Cet habitat abrite dans les Alpes sud-occidentales (de la Maurienne au nord jusqu’aux Alpes-Maritimes) une espèce endémique des Alpes occidentales : l’Achillée herbe trouée.
La flore de cet habitat possède deux espèces rares protégées au niveau régional :
- en région Provence-Alpes-Côte d’Azur : Cardamine de Plumier ;
- en région Rhône-Alpes : Cardamine de Plumier, Doronic de Clusius.

États de conservation

États à privilégier :
Les éboulis encore actifs (dont la dynamique n’a pas été modifiée par des aménagements humains) non colonisés par des espèces de pelouses et présentant une flore spécifique d’éboulis (lithophytes migrateurs…).
Les éboulis non pâturés par les troupeaux.

Tendances et menaces

Cet habitat est globalement peu menacé, sauf dans les secteurs concernés par les aménagements de domaines skiables (en particulier dans les Alpes du Nord : Vanoise…).
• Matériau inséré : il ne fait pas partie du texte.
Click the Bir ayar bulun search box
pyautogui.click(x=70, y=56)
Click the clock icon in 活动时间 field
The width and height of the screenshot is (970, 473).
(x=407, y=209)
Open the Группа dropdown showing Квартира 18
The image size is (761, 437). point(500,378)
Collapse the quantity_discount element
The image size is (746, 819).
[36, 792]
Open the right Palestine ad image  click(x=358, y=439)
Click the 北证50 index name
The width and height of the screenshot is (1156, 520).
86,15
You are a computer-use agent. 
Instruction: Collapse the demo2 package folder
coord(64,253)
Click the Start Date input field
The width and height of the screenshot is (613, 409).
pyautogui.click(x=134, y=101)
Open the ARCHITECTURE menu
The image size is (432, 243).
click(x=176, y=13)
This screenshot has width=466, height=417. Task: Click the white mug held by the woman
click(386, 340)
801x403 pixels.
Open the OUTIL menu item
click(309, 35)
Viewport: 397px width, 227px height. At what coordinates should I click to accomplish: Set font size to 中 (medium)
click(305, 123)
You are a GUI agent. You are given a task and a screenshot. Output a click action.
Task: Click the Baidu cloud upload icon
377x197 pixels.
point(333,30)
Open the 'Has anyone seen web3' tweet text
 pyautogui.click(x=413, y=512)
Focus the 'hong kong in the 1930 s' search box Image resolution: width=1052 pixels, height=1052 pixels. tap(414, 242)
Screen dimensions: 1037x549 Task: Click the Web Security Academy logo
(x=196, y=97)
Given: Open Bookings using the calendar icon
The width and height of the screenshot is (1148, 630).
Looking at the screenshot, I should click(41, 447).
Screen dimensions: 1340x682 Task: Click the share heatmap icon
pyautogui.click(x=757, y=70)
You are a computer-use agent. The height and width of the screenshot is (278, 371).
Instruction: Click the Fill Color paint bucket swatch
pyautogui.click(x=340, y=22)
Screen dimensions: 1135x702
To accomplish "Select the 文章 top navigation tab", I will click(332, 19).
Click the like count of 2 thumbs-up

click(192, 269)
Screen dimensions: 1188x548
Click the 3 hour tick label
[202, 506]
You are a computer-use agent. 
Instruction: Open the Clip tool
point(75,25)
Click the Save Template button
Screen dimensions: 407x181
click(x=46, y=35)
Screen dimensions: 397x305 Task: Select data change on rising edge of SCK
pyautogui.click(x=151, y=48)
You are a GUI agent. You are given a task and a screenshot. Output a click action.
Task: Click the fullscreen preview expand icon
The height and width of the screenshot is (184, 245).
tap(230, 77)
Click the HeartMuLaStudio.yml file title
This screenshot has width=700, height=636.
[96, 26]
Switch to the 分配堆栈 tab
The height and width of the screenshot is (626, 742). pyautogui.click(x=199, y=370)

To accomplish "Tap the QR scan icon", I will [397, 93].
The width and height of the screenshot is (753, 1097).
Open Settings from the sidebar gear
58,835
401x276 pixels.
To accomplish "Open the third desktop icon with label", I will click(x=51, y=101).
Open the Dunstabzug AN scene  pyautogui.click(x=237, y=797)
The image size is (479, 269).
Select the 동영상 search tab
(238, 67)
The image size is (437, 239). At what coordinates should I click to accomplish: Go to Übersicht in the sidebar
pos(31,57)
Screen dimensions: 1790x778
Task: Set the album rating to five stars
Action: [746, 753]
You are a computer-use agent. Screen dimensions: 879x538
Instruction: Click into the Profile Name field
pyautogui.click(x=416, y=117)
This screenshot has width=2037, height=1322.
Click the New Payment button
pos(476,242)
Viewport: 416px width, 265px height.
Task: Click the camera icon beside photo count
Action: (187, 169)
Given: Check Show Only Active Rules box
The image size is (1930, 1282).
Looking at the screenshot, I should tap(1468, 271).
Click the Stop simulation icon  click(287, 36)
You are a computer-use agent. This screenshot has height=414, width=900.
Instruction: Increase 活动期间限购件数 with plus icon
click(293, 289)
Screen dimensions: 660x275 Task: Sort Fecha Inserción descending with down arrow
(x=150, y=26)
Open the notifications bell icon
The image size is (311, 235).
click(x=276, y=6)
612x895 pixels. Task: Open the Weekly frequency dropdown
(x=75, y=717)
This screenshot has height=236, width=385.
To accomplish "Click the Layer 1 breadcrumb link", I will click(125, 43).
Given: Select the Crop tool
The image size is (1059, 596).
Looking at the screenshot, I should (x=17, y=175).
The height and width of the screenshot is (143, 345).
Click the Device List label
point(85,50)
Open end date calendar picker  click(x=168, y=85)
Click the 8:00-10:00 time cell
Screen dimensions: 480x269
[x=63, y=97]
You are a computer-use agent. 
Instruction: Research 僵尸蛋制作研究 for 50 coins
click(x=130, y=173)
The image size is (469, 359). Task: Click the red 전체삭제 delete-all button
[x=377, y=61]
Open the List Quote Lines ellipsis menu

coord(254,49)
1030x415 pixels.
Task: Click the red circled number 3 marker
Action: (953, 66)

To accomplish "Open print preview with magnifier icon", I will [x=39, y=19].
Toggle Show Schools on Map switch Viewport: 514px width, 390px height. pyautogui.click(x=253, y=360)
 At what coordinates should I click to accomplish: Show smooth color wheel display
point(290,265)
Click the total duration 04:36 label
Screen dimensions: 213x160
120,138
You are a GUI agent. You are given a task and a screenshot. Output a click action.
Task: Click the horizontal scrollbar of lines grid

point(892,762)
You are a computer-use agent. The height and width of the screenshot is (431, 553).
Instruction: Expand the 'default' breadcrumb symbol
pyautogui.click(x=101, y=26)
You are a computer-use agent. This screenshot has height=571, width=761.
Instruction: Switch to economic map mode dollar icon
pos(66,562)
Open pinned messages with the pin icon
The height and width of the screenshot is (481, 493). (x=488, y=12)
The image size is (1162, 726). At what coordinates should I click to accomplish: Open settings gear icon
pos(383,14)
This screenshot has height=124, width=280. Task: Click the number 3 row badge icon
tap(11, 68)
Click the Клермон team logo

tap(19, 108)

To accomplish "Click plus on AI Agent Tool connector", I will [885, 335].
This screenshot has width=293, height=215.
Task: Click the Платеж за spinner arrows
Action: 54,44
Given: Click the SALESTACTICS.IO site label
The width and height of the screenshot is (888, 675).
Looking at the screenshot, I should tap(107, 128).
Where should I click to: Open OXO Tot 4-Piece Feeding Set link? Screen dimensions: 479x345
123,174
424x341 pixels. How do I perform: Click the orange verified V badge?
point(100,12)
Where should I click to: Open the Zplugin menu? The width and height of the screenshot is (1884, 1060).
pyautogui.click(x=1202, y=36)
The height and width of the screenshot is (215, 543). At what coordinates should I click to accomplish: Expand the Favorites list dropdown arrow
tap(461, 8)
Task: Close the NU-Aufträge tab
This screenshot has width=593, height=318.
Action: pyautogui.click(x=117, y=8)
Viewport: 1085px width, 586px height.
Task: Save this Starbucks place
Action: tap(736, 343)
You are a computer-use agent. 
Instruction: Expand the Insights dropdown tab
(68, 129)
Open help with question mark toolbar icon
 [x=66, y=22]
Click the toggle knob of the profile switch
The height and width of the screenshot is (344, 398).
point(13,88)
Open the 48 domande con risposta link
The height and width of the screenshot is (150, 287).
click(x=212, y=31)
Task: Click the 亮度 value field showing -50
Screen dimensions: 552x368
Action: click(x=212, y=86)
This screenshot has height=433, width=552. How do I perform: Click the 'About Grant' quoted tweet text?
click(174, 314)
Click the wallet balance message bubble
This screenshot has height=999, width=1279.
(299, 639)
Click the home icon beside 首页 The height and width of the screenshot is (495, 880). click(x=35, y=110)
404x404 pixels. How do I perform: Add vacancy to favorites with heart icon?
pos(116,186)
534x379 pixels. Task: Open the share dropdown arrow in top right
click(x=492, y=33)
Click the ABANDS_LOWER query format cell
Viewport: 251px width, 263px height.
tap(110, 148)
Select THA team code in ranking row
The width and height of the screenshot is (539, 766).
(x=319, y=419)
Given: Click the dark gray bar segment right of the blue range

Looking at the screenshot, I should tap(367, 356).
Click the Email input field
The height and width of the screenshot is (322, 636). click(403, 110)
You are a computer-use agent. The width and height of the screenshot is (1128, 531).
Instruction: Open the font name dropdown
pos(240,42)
Ces aménagements (créations de pistes de ski et terrassements induits) ainsi que la création de routes, de pistes pastorales, de sentiers de randonnées…, peuvent entraîner la disparition de certaines stations, soit de manière directe en détruisant le pierrier, soit de manière indirecte en empêchant l’apport de matériaux nouveaux. L’éboulis s’immobilise et est colonisé par d’autres habitats (cf. « Dynamique de la végétation »).
Les troupeaux s’écartant des parcours pastoraux peuvent entraîner la raréfaction de certaines espèces (principalement dans les éboulis à éléments moyens).
La création de nouveaux sentiers, en particulier lorsqu’ils sont parallèles à la pente, augmente le ravinement.

Axes de recherche

Mise en place d’un protocole de suivi de l’impact de la fréquentation touristique (piétinement...).
Étudier l’impact d’un pâturage intensif et ponctuel sur les éboulis en cours de colonisation par les pelouses, dans l’optique d’une mise en place d’un plan de pâturage visant à restaurer ou à entretenir les éboulis (maintien de la mobilité des éléments et de la spécificité floristique).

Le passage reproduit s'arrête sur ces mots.